Adams Landing Fire Station
The morning radio show is taking calls about your favorite childhood meals.  “513-749-2320,” the DJ says.  Scrambled eggs with ketchup, nope, pot roast with potatoes, nah.  As I try to remember a meal that wouldn’t be boring or embarrassing to call-in and share with the Tri-state, I chuckle.  I’m on my way to work and just passed the old firehouse.  It reminds me of one of the conversations on this weekend’s group ride. 

There were seven of us on the ride Saturday, a big guy with an eastern European accent who could climb remarkably well, a financial advisor on a aged single speed, the retired dude with the older jersey, the quirky flamboyant-ish guy from South America, the I’m learning that he’s really rich and retired-young guy and me, the guy who makes commercials at a local radio station originally from Wisconsin guy.  Maybe it was just six.  No, it was seven.  The skinny guy on the Ti bike with carbon wheels, like me, is a quieter personality.  We, along with the harder to understand at 21mph eastern European and South American guys, resolve ourselves to listening to the radio chatter of the three main personalities.  

P&G Headquarters Downtown Cincinnati
Conversations on group rides seem to spark from the group of people that have ridden together the longest.  In this case: the old dude, the rich dude and the financial advisor.  I’m pretty sure all but the oldest of us are transplants; drawn to Cincinnati by some connection to the large employers like Proctor and Gamble or Kroger Foods.  We all live near downtown.  However, these three have lived in Cincinnati and have been riding together the longest.  At one point we ride by a beautifully restored historic looking triangle-corner building with a for sale or lease sign in front of it.  The same one I just passed on my way to work.
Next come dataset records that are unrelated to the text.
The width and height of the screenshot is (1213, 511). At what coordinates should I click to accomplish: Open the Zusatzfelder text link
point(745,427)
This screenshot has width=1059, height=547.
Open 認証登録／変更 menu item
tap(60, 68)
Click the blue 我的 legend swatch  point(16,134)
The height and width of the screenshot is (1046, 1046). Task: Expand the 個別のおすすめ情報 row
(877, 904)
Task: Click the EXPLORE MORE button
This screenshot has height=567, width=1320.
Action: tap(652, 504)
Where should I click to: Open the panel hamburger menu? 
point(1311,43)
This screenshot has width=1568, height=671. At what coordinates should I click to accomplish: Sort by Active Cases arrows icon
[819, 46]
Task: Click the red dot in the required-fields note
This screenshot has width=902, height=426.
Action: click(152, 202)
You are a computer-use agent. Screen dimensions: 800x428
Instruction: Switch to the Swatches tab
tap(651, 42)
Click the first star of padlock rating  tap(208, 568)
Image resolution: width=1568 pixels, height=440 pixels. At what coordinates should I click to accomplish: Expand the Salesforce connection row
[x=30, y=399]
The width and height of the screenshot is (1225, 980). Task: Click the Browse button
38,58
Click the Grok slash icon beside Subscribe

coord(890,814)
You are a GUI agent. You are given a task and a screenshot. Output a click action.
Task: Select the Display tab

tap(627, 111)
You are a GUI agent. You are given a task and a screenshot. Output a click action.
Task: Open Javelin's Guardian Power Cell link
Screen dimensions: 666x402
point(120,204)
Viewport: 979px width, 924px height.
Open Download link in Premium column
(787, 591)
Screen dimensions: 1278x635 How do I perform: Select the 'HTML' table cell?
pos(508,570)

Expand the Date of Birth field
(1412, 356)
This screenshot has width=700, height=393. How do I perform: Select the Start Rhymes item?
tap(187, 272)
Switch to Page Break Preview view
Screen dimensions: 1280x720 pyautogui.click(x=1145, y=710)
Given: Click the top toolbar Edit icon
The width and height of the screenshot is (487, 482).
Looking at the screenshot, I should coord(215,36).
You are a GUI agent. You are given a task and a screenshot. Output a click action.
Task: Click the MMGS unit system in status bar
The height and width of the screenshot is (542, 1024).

The rich guy says he’d like to live there.  It’s prime real estate.  He explains his reasoning: a great view of the Ohio River valley from the upper floors, across from the park with all the summer festivals and literally 100 yards to downtown proper.  The old guy unwittingly uncorks that he remembers when it used to be an actual working firehouse.  “That was back when the horses pulled the water wagon,” financial guys stabs at old guy.  “Or was it the bucket brigade,” rich guy fires back. 

La Paz Bolivia
This is precisely why I like to ride with these guys.  There’s arrows flying from all directions and nothing is sacred, fond memories and grey hairs included.  You’d think by spending three hours talking with a financial advisor, a rich guy, a retired guy and a guy from South America we could easily fabricate a plan for all of us, Eastern European guy included, to retire early on a beach in Bolivia.  But, richer or poorer, no matter which corner of the world we call home, we’re guys riding bikes.  We don’t talk substance.  We learned long ago that belly laughs at another’s expense on a January afternoon are warmer than any tropical paradise.